#### [Material]
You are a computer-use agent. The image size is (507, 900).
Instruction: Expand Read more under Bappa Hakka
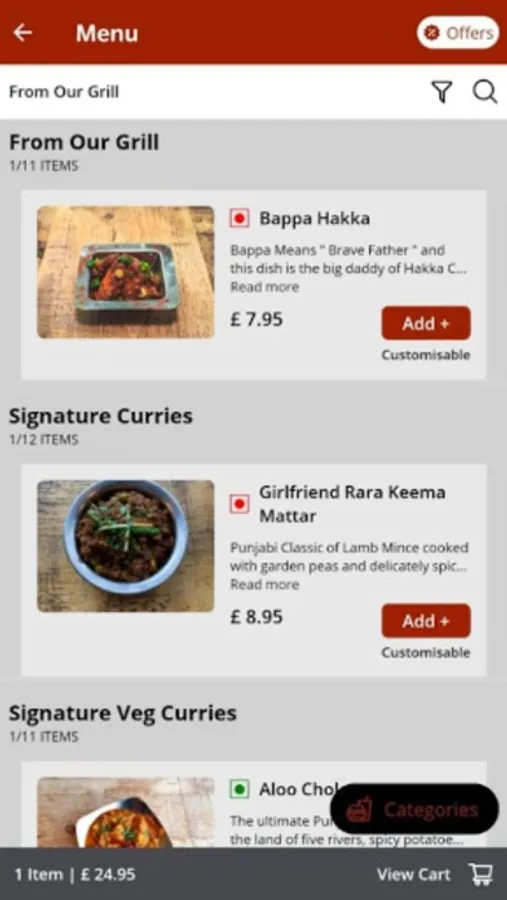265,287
* * *
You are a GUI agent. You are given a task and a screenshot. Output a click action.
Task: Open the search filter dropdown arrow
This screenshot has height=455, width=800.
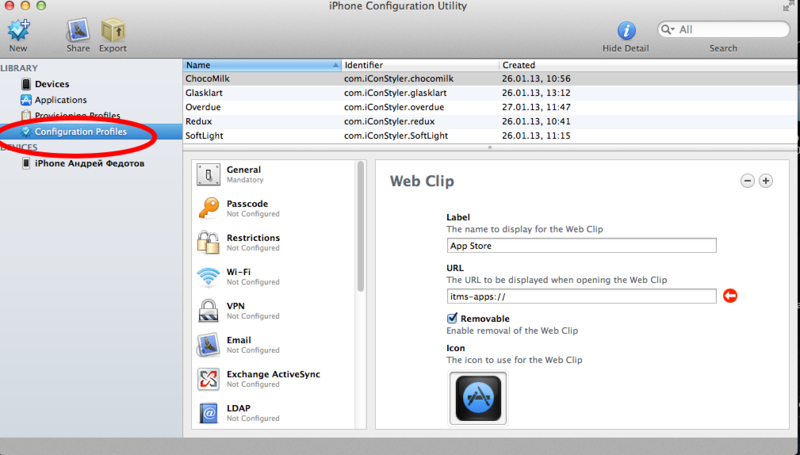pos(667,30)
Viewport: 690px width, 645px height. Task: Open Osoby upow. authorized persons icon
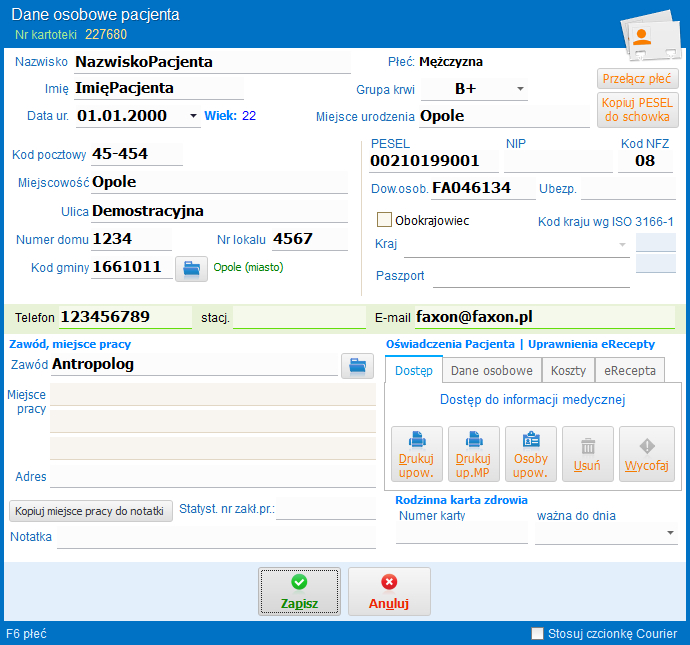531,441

#### [Prompt]
Pick out every line of the listing above that contains the word "screenshot".

#### [Output of the exercise]
You are a GUI agent. You are given a task and a screenshot. Output a click action.
This screenshot has height=455, width=800.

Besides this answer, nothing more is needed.